I have never had this happen to me never


----------



## breid1903 (Feb 8, 2009)

me neither. breid............:rockon:


----------



## chuckscott (Oct 20, 2010)

ap plumbing said:


> I can't stand when a customer calls and says they have a plumbing problem in there home, that it won't take me long and that its easy to do.:whistling2: If its easy to do then why are you calling me? :laughing:
> Then when I show them the bill they say it's too much and they could of done the job themselves, after they seen it done by me.
> 
> Do you guys got pain in the ass customers like this?:furious:


Only when I worked for a 399.00 an hour shop..... Tell em to shut up and give you a check...


----------



## luv2plumb (Apr 30, 2010)

You guys have customers 

My money just falls from trees :thumbup:


----------



## Txmasterplumber (Oct 2, 2010)

no customers here either, i'm independently wealthy and plumb & play in $hit to pass the time.......


----------



## ZL700 (Dec 8, 2009)

It was easy?
Your confusing me with your wife, she calls me to do the job because she's easy


----------



## plbgbiz (Aug 27, 2010)

ap plumbing said:


> I can't stand when a customer calls and says they have a plumbing problem in there home, that it won't take me long and that its easy to do.:whistling2: If its easy to do then why are you calling me? :laughing:
> Then when I show them the bill they say it's too much and they could of done the job themselves, after they seen it done by me.
> 
> Do you guys got pain in the ass customers like this?:furious:


And this is why I don't miss T&M. Upfront price means no sticker shock. If customer agreed to the price in advance this would have never happened.


----------



## RW Plumbing (Aug 16, 2010)

plbgbiz said:


> And this is why I don't miss T&M. Upfront price means no sticker shock. If customer agreed to the price in advance this would have never happened.


 That isn't true at all. I worked for an upfront price company in years past. I had a job where I needed to reset a toilet and rod a drain. I worked up the price, and he signed the invoice to authorize the work. I went to work on it and, completed the job.

When I was done, he commented on how nice of a job I did. How I was neat and efficient with my time. I then presented the bill. He said I'm not paying that. I said you knew what it cost before I did it. He said well I cannot afford that. I said why did you have me do it then? He said well I needed it done.

The moral is dick head customers are everywhere. If I had been working for myself at that time I would have called the police and reported the theft of services. Even having upfront pricing won't solve that problem. Only experiance dealing with people can reduce the amount of people that screw you over.


----------



## OldSchool (Jan 30, 2010)

RW Plumbing said:


> That isn't true at all. I worked for an upfront price company in years past. I had a job where I needed to reset a toilet and rod a drain. I worked up the price, and he signed the invoice to authorize the work. I went to work on it and, completed the job.
> 
> When I was done, he commented on how nice of a job I did. How I was neat and efficient with my time. I then presented the bill.

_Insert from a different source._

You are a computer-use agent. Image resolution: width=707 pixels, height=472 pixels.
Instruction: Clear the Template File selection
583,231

He said I'm not paying that. I said you knew what it cost before I did it. He said well I cannot afford that. I said why did you have me do it then? He said well I needed it done.
> 
> The moral is dick head customers are everywhere. If I had been working for myself at that time I would have called the police and reported the theft of services. Even having upfront pricing won't solve that problem. Only experiance dealing with people can reduce the amount of people that screw you over.

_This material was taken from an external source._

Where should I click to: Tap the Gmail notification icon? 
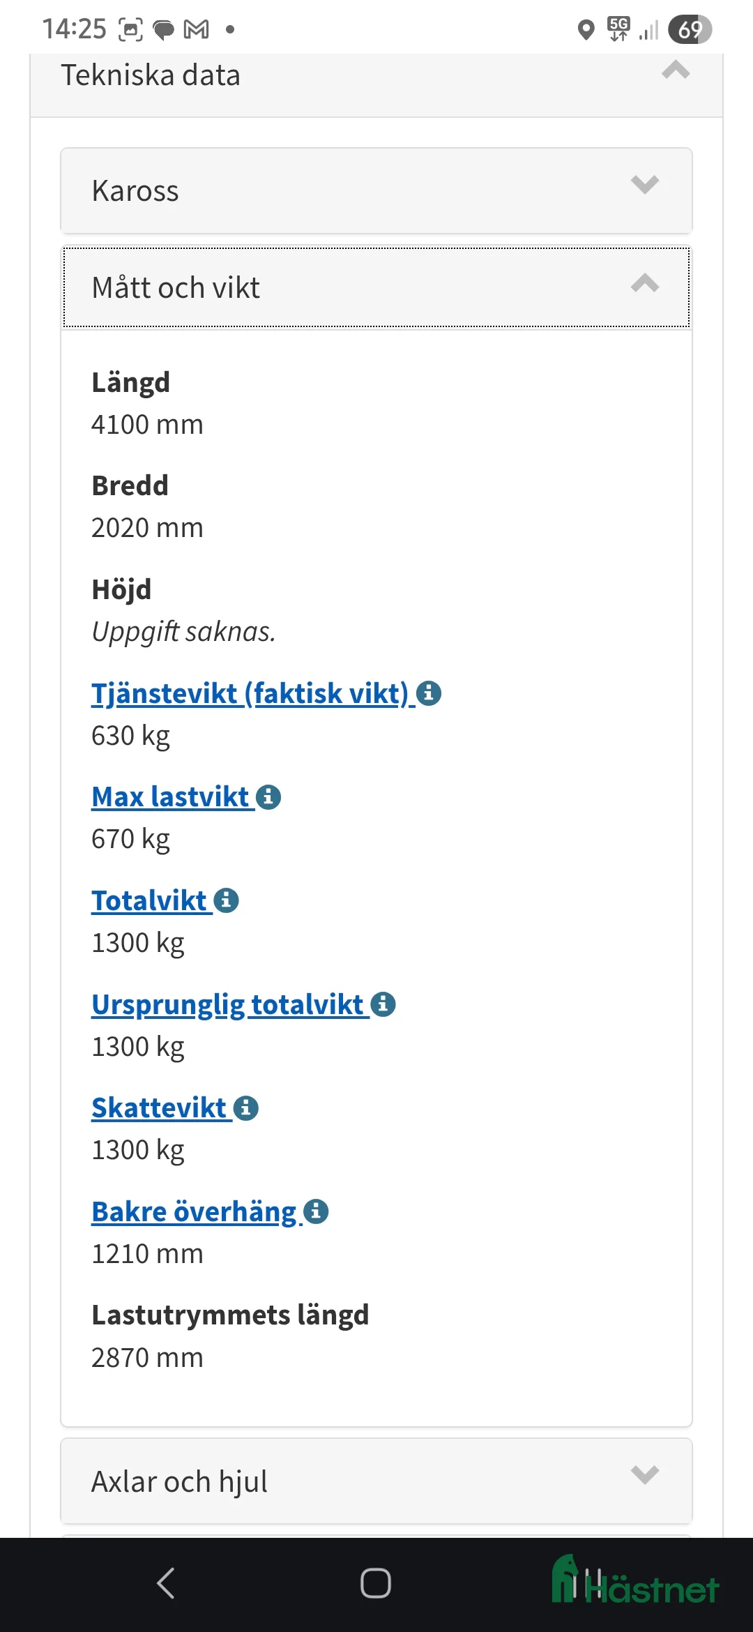(x=197, y=29)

When that happens I say no problem it will only take a few minutes to rip it out... As long as I am still there on the jobsite there is nothing the customer can do..... just take all your material back... Once I actually say that... which I have several times before they come up with the cash..no checks

Now if you left the home and tried to collect at a later date you can never recover your material...


----------



## plbgbiz (Aug 27, 2010)

RW Plumbing said:


> ...I said you knew what it cost before I did it. He said well I cannot afford that. I said why did you have me do it then? He said well I needed it done...


Completely different situation. Pricing systems are not designed to cure dishonest customer problems any more than retail pricing systems are meant to solve shoplifting.

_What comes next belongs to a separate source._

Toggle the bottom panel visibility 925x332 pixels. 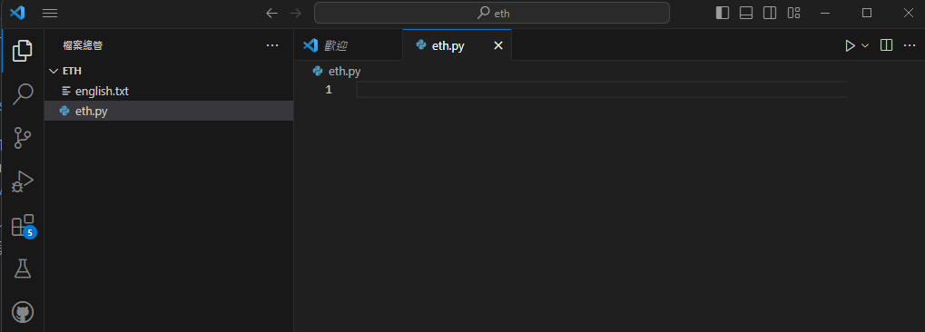[x=745, y=13]
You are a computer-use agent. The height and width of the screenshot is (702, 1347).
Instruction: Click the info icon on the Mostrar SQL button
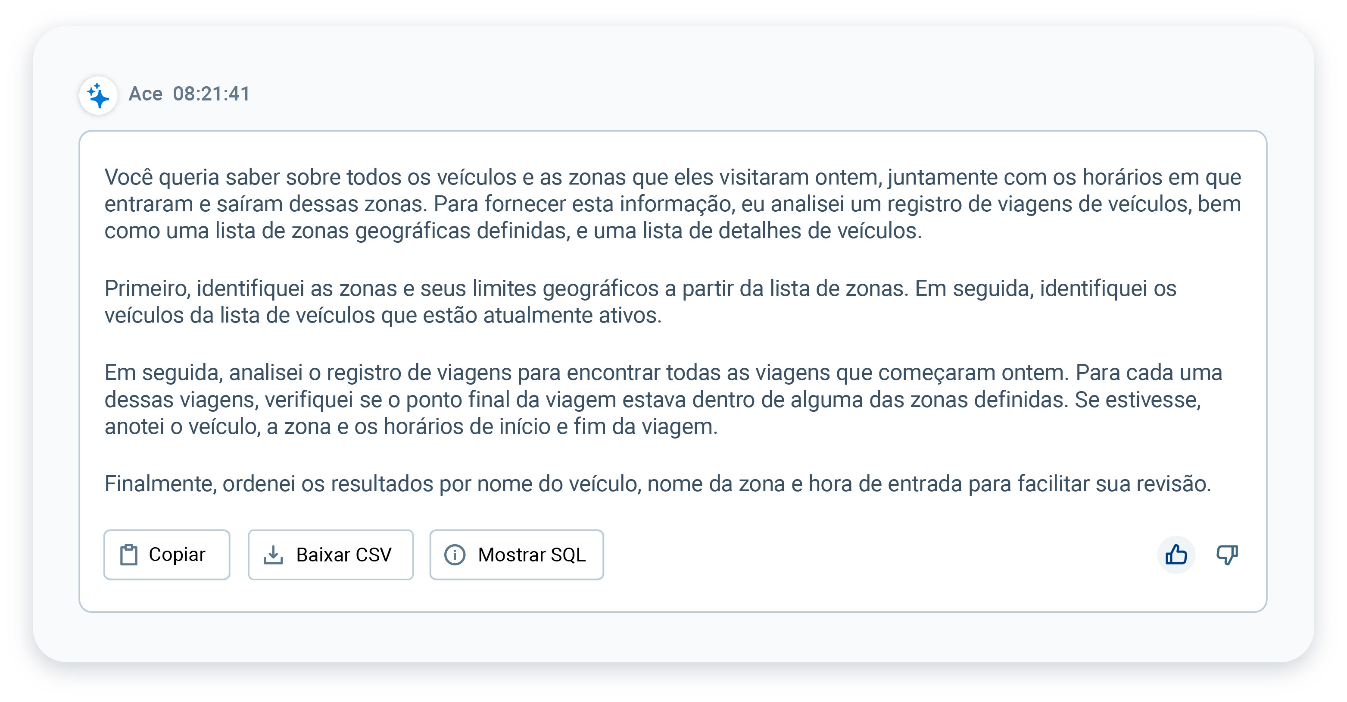(455, 554)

I did not get the impression from the original post that we were discussing a thief, but rather a client with buyer's remorse. I strongly stand by my statement that there is NEVER sticker shock at the end of a job when the customer has the price in advance. Of course there are times when a client believes the finished service wasn't on par with the price that was quoted but that's a whole other topic.

Surprise prices are and always have been a problem with T&M systems. It seems unfair to the consumer to force them to shop without being allowed to see the price tag.


----------



## Tommy plumber (Feb 19, 2010)

ap plumbing said:


> I can't stand when a customer calls and says they have a plumbing problem in there home, that it won't take me long and that its easy to do.:whistling2: If its easy to do then why are you calling me? :laughing:
> Then when I show them the bill they say it's too much and they could of done the job themselves, after they seen it done by me.
> 
> Do you guys got pain in the ass customers like this?:furious:


No, that never happens to me either. My customers all want to pay me more than the bill states. :laughing:


----------